Having clearly set out the pivotal issue raised by the appellant, the majority opinion then sums up its de novo review of what is in the best interest of the children by stating that “since the question of the preponderance of the evidence turns largely upon the credibility of the witnesses, we must defer to the superior position of the chancellor.”

At this point it seems reasonable to consider exactly what the chancellor said when, after hearing and seeing the witnesses, he made the decision which the majority opinion has affirmed. At the conclusion of the hearing, the chancellor stated, in pertinent part, as follows:

The real issue here today is this: Is taking two minor children away from their roots here in Huntsville, Arkansas, off to a foreign place, that is, to the State of North Carolina, is that in the best interest of the children and is it in the best interest of the children the way they’ve been kept and treated during that period of time and the Court can answer that question straight forward and say it’s not in their best interest under the circumstances. Mrs. Alley, your grabbing those children up and running, as you said, you were in such a rush to leave, without taking them by to see their Daddy and without telling their Daddy where they are going to be, was awful selfish on your part. That was not in their best interest at all. Your getting in North Carolina, getting a house out there and then not notifying Daddy and telling him where the children were, what the circumstances were, that’s not in the children’s best interest at all. Your refusing and failing to bring those children here for their visits and, as you understand that the Decree said you were to have them here for their visits every other weekend and you thumbed your nose at the Court and said, “I’m in North Carolina and the children are happy.” That’s not in their best interest to do such a thing as that. Your coming back to Arkansas and picking up furniture and not bringing those children back down to see their Dad, that was not in their best interest at all. Your coming here today and saying, “I don’t have the money to bring those children here”, that’s not in their interest at all; that’s in your own selfish interest. Now the Court finds that there has been a substantial change in circumstances in the interest of the children. I’m not punishing you, but in the interest of the children, I find that they have substantial roots here in Huntsville, Arkansas. Their grandparents are here, they’ve got aunts and uncles here, their Daddy is here. Based upon that, the Court finds that the custody of these children should be changed from that of the mother to that of the father.

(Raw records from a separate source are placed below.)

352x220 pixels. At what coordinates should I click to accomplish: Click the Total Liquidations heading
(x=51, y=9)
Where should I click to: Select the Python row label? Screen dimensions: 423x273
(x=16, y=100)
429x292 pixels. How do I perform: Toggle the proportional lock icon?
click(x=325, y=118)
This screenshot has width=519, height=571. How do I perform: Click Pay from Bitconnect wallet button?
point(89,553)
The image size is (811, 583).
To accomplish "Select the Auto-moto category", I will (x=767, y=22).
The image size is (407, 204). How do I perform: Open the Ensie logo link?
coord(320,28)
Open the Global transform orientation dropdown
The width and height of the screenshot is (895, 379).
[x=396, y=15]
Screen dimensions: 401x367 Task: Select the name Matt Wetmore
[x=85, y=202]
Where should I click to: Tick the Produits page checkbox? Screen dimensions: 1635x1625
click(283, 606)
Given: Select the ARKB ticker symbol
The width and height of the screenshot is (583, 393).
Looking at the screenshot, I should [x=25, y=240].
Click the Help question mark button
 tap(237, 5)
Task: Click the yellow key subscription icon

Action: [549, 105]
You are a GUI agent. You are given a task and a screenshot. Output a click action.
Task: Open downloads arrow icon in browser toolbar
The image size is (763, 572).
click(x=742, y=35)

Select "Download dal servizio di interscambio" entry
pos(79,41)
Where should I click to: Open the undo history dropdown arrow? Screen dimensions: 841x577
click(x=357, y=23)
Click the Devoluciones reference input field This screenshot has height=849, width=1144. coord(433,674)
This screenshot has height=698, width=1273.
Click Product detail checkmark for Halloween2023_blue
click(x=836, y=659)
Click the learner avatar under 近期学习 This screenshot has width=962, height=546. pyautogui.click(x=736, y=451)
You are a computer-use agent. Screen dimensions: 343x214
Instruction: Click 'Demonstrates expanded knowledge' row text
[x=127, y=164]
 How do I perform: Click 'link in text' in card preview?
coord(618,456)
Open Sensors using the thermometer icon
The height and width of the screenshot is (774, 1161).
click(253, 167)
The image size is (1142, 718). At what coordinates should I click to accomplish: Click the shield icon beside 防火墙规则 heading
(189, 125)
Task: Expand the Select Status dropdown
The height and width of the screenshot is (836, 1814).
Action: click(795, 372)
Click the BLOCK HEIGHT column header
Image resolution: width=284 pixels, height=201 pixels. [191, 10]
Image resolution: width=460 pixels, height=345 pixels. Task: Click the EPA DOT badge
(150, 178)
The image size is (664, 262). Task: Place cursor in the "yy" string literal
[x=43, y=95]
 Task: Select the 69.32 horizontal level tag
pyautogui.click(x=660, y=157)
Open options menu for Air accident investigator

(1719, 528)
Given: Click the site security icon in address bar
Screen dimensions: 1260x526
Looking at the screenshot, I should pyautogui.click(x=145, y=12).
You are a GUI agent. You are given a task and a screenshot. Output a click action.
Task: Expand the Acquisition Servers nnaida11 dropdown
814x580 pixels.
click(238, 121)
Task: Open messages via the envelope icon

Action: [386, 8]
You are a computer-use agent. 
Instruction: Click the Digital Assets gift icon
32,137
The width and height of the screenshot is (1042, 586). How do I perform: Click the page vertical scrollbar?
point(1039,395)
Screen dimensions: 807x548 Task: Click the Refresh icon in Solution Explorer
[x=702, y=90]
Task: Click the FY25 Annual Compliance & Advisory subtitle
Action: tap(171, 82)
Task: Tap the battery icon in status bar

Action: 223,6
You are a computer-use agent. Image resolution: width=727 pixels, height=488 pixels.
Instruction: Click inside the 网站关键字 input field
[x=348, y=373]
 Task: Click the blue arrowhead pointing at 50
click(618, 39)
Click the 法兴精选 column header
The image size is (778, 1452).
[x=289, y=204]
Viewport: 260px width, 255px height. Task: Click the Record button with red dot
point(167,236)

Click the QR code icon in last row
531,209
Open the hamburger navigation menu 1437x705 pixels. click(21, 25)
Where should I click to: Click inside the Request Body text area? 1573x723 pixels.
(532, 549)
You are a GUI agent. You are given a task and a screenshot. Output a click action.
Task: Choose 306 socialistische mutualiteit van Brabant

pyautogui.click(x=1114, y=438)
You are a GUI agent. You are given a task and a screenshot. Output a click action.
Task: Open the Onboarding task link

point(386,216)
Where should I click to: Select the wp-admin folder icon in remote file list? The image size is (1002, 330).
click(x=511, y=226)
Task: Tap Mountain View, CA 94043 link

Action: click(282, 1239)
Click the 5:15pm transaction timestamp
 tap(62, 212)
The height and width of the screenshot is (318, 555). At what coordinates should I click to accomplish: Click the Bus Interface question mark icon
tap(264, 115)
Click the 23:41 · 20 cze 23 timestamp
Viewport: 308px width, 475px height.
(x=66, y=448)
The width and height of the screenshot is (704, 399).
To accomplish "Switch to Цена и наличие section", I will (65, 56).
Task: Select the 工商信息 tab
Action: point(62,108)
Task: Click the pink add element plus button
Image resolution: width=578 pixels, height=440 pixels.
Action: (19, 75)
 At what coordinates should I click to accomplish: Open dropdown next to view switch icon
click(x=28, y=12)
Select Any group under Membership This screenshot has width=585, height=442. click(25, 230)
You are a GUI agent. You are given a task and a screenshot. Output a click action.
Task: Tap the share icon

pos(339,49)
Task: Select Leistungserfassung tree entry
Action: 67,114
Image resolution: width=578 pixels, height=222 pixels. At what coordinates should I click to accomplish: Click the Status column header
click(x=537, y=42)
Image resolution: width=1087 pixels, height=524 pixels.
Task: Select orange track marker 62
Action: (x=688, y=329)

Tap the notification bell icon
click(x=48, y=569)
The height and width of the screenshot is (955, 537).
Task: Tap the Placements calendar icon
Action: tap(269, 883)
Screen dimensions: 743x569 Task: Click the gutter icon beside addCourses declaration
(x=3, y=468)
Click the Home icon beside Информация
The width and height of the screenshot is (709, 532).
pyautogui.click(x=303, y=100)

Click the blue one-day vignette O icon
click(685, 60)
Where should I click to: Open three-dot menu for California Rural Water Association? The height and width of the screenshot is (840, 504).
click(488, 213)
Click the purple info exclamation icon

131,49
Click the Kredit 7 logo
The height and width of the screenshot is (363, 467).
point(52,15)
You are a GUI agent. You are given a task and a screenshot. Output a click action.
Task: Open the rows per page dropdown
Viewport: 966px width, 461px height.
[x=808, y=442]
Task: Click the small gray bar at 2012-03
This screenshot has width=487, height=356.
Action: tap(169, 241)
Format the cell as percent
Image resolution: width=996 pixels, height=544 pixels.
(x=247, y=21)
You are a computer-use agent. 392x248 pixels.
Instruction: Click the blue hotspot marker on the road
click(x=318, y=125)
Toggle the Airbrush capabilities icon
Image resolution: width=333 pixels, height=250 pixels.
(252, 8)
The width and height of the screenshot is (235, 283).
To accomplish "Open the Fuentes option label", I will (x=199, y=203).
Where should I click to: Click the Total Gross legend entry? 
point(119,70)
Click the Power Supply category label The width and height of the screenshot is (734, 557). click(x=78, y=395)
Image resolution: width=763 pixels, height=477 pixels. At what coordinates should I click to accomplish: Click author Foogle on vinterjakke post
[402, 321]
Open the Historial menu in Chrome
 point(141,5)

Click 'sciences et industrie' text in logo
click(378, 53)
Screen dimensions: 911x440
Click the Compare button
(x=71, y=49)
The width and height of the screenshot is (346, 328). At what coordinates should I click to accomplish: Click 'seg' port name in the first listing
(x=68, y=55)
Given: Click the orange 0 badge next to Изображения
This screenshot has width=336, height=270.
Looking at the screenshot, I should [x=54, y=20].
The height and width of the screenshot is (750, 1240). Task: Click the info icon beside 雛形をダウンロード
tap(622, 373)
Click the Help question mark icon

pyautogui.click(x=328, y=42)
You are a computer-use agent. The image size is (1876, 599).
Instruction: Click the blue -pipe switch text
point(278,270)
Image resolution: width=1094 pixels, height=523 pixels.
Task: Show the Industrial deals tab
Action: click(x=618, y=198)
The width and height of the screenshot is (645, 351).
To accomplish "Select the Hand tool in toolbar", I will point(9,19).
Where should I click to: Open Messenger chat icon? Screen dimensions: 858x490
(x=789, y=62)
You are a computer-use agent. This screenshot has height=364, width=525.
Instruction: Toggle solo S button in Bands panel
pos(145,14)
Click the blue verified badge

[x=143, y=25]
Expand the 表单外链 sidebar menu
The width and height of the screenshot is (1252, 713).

.Now I understand what the chancellor said, and I understand why the majority opinion pointed out that the chancellor said he was not punishing the appellant for moving to North Carolina with her new husband. Moreover, it is not my purpose to point out that one could take a much more benign view of the appellant’s action than did the chancellor. Clearly the fact that the appellee admitted he was behind on his child support, had not carried health insurance on the children (as the divorce decree and settlement agreement required) for the first year after the divorce, and that he had filed for bankruptcy would indicate that the appellant’s action in moving to another state where her new husband could get a better job might well be justified. Also, there is evidence that the appellant did not simply disappear with the children but left ample information of her move from which the appellee could, and did, learn of their whereabouts very soon after her move. The record also shows that less than four months after the appellee moved, she was back in Arkansas at the hearing on appellee’s petition to change custody. And it is understandable that the appellant might not have the money to bring the children back with her on the two trips she made back here to get the rest of her furniture and to attend the hearing on the petition to change custody.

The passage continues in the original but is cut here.